Beispiele für gute Straßen in Stadt und Dorf präsentierte Professor Karl Heinz Schäfer von der Technischen Hochschule Köln. Er hat im Auftrag des DVR die ersten sieben Beispiele dokumentiert, die zeigen, wie ein ernsthaftes Bemühen um Funktion, Gestaltung und Sicherheit zu einer Verbesserung der Unfallbilanz führen kann. Unter www.dvr.de/publikationen/gute-strassen/beispielsammlung.html können die Praxisfälle, von Köln bis Cottbus und von Stralsund bis Schwetzingen, eingesehen und kostenlos als PDF heruntergeladen werden. „Alle positiven Beispiele werden ausführlich in Wort und Bild dargestellt und zeigen detailliert die dahinterliegenden Überlegungen und Planungen sowie die Ergebnisse der umgesetzten Maßnahmen. Auch die Entwicklung im Unfallgeschehen wird dokumentiert und aktualisiert“, erläuterte der Bauingenieur und Verkehrsplaner. Die Dokumentation soll in den kommenden Jahren erweitert und auch auf andere Straßentypen und Verkehrswege, etwa Ortsdurchfahrten, ausgedehnt werden.

Kolpingstadt Kerpen

Ein besonders positives Beispiel außerhalb der DVR-Sammlung ist die Kolpingstadt Kerpen, die 2016 mit dem Vision Zero Award von DEKRA ausgezeichnet wurde. Gewürdigt wurde, dass in Kerpen sechs Jahre in Folge kein einziger Verkehrstoter zu beklagen war. Guido Ensemeier, Abteilungsleiter Verkehrsplanung, stellte die beeindruckenden Maßnahmen der Stadt Kerpen zur Erhöhung der Verkehrssicherheit vor. „Hierzu zählen unter anderem die planfreie Querung einer Kreisstraße für den Radverkehr, die Umgestaltung von Straßen, zum Beispiel mittels nachgerüsteter Fahrbahnkissen zur Geschwindigkeitsreduzierung, und die Einrichtung eines Kreisverkehrs“, erklärte der Planungsexperte.
Darüber hinaus sei am 5. Juli 2017 ein sogenannter Bike-to-school-Day eingeführt worden. Rund 2.400 Schülerinnen und Schüler einer Gesamtschule waren aufgerufen, mit dem Rad zur Schule zu fahren.
Als ein Beispiel für die erfolgreiche Arbeit der Kinderunfallkommission präsentierte er das Projekt „Kinderzebrastreifen“. „Zunächst wurde unter dem Motto ‚die Gedanken sind frei‘ mit den Kindern besprochen, wie eine sichere Querung aussehen sollte. Anschließend wurden Modelle gebaut und eigene Verkehrsschilder gemalt, bevor es in die Praxis und an die sichere Umgestaltung einer Kreuzung ging“, beschrieb Ensemeier den Prozess. „Bunt statt grau“ lautete die Devise, als die Kinder Farbe auf die Straße brachten. Und auch die Schilder wurden zusätzlich zur vorgeschriebenen Beschilderung angebracht. Wichtiges Ergebnis des „Kinderzebrastreifens“ in Kerpen: Die Geschwindigkeit konnte an dieser Stelle nachhaltig reduziert werden.

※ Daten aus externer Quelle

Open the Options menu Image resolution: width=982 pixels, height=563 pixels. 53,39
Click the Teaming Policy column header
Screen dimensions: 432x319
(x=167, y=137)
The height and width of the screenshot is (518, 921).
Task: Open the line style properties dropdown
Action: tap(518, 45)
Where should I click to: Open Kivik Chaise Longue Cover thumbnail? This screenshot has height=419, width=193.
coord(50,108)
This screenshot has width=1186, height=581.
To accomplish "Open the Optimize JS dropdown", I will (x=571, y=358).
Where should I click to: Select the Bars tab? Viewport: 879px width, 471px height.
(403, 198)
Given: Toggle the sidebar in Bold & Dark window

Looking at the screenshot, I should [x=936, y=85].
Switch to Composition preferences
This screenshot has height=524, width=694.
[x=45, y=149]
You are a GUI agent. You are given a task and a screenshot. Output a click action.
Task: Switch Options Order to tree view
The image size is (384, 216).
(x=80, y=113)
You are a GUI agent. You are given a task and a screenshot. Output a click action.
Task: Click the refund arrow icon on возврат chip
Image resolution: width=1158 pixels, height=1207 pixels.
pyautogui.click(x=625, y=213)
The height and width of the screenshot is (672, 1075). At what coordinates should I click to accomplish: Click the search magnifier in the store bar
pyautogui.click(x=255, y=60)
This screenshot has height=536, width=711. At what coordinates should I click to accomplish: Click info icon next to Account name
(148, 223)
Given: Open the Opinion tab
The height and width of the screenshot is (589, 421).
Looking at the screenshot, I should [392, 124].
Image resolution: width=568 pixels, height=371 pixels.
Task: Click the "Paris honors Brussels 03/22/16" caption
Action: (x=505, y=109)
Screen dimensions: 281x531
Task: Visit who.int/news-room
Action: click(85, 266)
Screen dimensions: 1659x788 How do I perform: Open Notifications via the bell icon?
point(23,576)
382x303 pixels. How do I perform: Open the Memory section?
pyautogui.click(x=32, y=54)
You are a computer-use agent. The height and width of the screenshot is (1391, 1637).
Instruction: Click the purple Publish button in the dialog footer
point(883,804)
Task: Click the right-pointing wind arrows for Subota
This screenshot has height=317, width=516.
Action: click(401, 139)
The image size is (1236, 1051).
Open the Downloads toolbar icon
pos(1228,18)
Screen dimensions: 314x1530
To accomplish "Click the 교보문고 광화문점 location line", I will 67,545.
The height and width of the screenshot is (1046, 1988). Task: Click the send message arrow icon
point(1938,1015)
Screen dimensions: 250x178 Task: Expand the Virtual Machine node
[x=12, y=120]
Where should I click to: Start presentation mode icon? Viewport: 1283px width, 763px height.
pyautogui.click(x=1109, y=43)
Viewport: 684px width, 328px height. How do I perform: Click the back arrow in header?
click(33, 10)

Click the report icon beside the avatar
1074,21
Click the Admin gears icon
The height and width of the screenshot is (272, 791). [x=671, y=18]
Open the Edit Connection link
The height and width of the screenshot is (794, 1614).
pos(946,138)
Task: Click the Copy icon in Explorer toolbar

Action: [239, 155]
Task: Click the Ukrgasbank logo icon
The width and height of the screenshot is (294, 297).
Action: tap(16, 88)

Design Thinking als neuer Weg

Um das Lernen am Modell geht es auch beim Design Thinking, einem neuen Weg in der Verkehrssicherheitsarbeit, den Professor André Bresges, Geschäftsführender Direktor am Institut für Physikdidaktik an der Universität zu Köln, vorstellte: „Wenn ich an einem Modell, einem Prototyp, arbeite, habe ich jederzeit die Möglichkeit, Veränderungen im Verkehrsablauf vorzunehmen. Mit einem Modell einer Kreuzung kann jeder zwei Schritte nach vorne machen, kann sich ein Stück Knetmasse nehmen und einen Zahnstocher und da eine Ampel hinstellen, wo vorher keine war. Kann auf einen Zettel ein Kopfsteinpflaster malen oder mit einem Pfeifenreiniger eine Brücke bauen, die die Fußgängerströme über den Platz hinwegleitet.“
Neben baulichen Maßnahmen sei es aber auch wichtig, zu wissen, wie der Mensch Informationen aufnimmt und verarbeitet. In diesem Zusammenhang spiele das Wechselspiel zwischen Tiefenperson und Ichperson eine wichtige Rolle. „Die Tiefenperson ist stark von Emotionen beeinflusst und wird vom sogenannten Reptilienkomplex im Gehirn gesteuert, und ist nicht für rationale Argumente erreichbar“, sagte der Physiker. Deshalb sei Verkehrsüberwachung so notwendig, denn die negative Auswirkung eines geahndeten Geschwindigkeitsverstoßes zum Beispiel käme selbst bei der Tiefenperson an.

Entscheider überzeugen

Im Fokus des Podiumsgespräches standen die Schnittstellen zwischen Bund, Ländern, Kommunen und Verbänden und die zentrale Frage, wie die Zusammenarbeit auf den verschiedenen Ebenen verbessert werden kann.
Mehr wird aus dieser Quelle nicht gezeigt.